── Data excerpts

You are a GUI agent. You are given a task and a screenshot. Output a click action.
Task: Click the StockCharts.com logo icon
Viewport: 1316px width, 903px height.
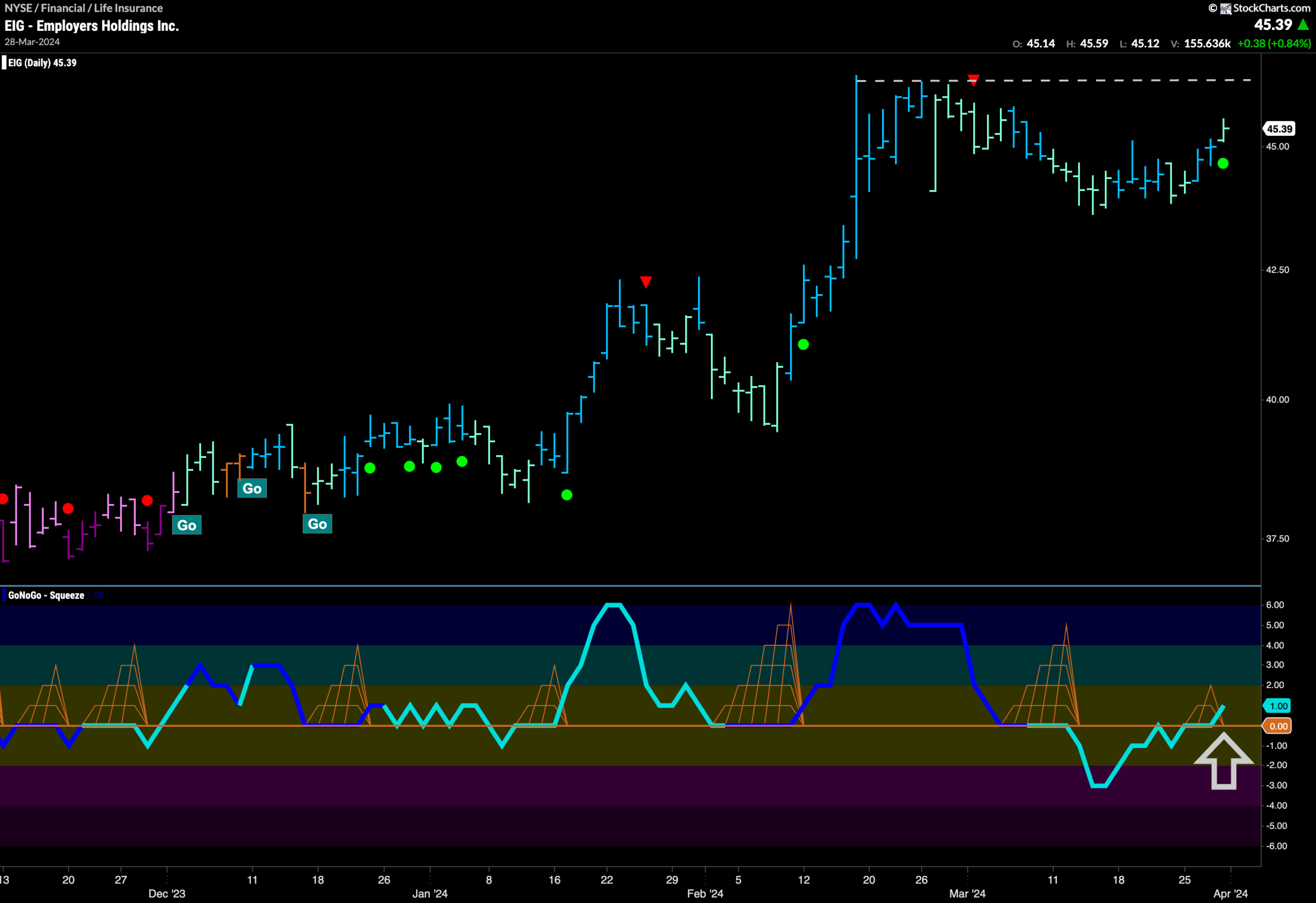coord(1226,9)
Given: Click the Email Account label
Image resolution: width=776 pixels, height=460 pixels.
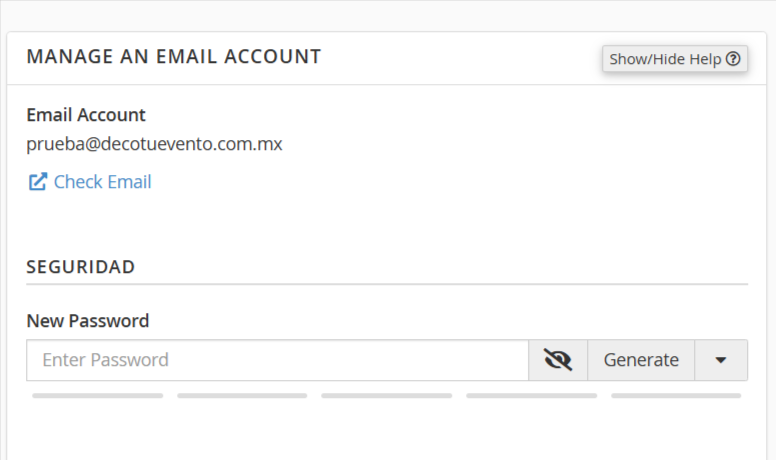Looking at the screenshot, I should click(x=86, y=115).
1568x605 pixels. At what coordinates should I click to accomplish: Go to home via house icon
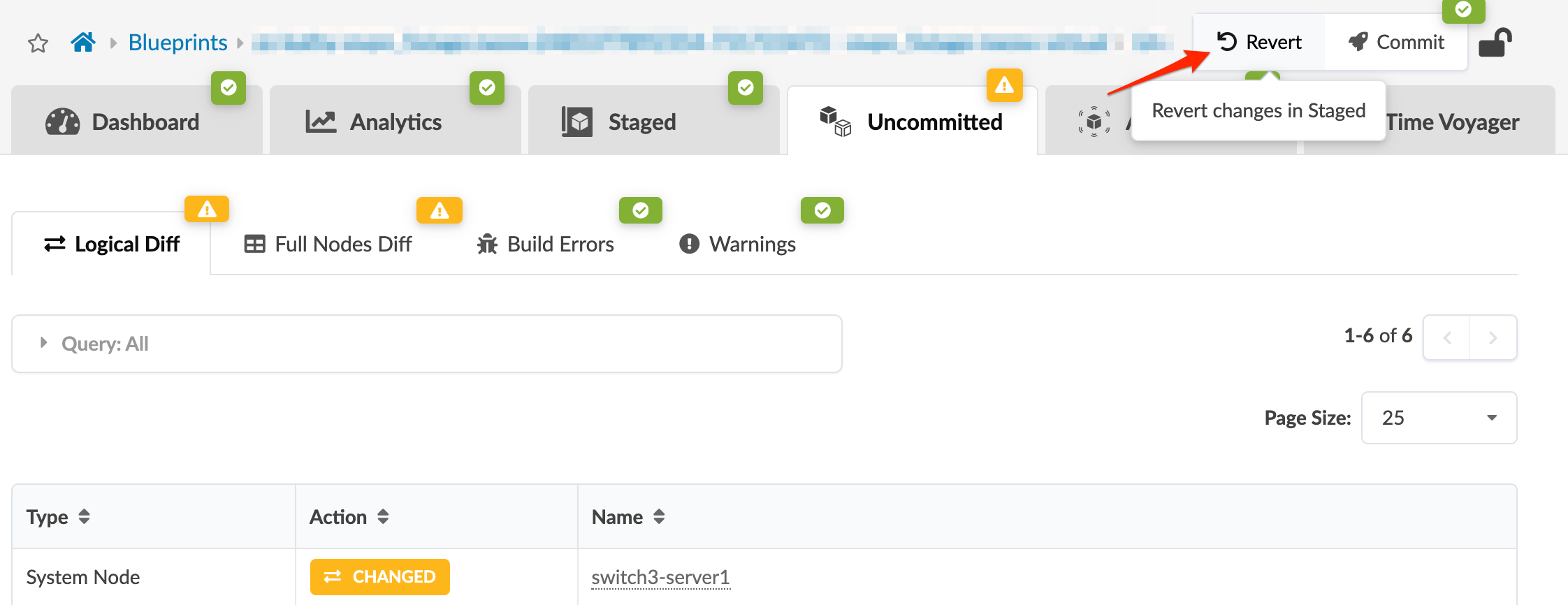83,43
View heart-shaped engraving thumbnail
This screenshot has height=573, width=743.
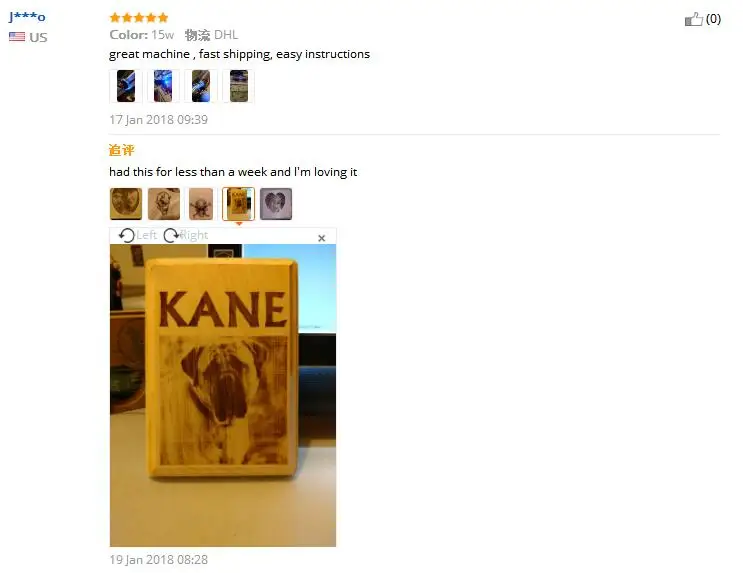pos(276,204)
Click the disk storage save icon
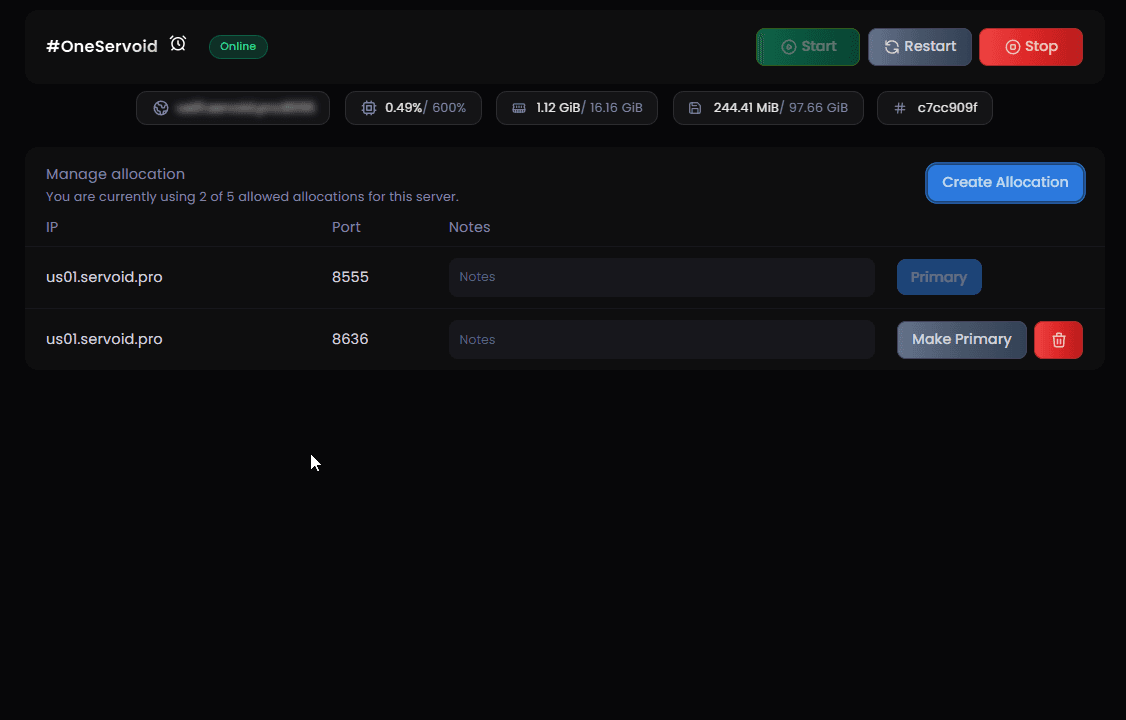The height and width of the screenshot is (720, 1126). [695, 108]
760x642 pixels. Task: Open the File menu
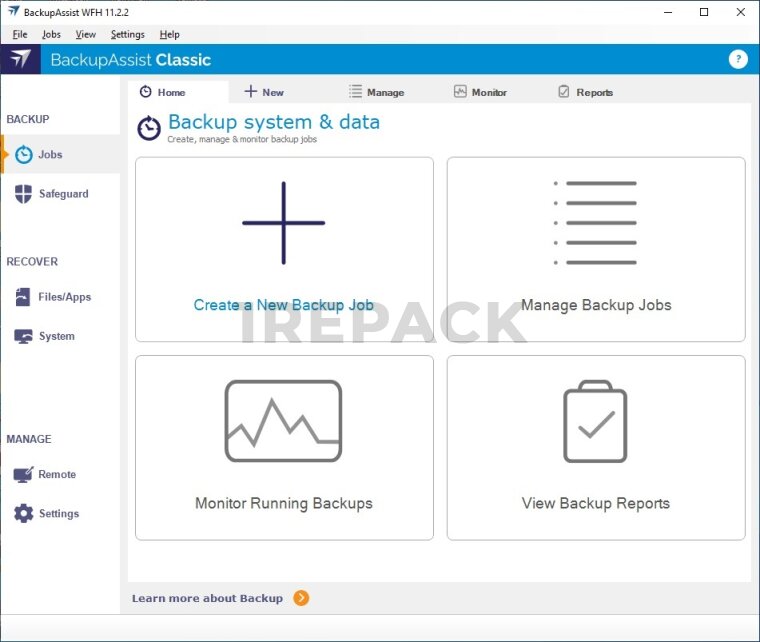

────

What you should do: Your task is to set down the records shown above exactly, minus any pictures.

Output for this task:
You are a GUI agent. You are given a task and a screenshot. Output a click action.
Task: Click the StockCharts.com logo icon
Viewport: 1316px width, 903px height.
coord(1226,9)
Given: Click the Email Account label
Image resolution: width=776 pixels, height=460 pixels.
Looking at the screenshot, I should click(x=86, y=115).
1568x605 pixels. At what coordinates should I click to accomplish: Go to home via house icon
83,43
View heart-shaped engraving thumbnail
This screenshot has height=573, width=743.
pos(276,204)
Click the disk storage save icon
The height and width of the screenshot is (720, 1126). [695, 108]
760x642 pixels. Task: Open the File menu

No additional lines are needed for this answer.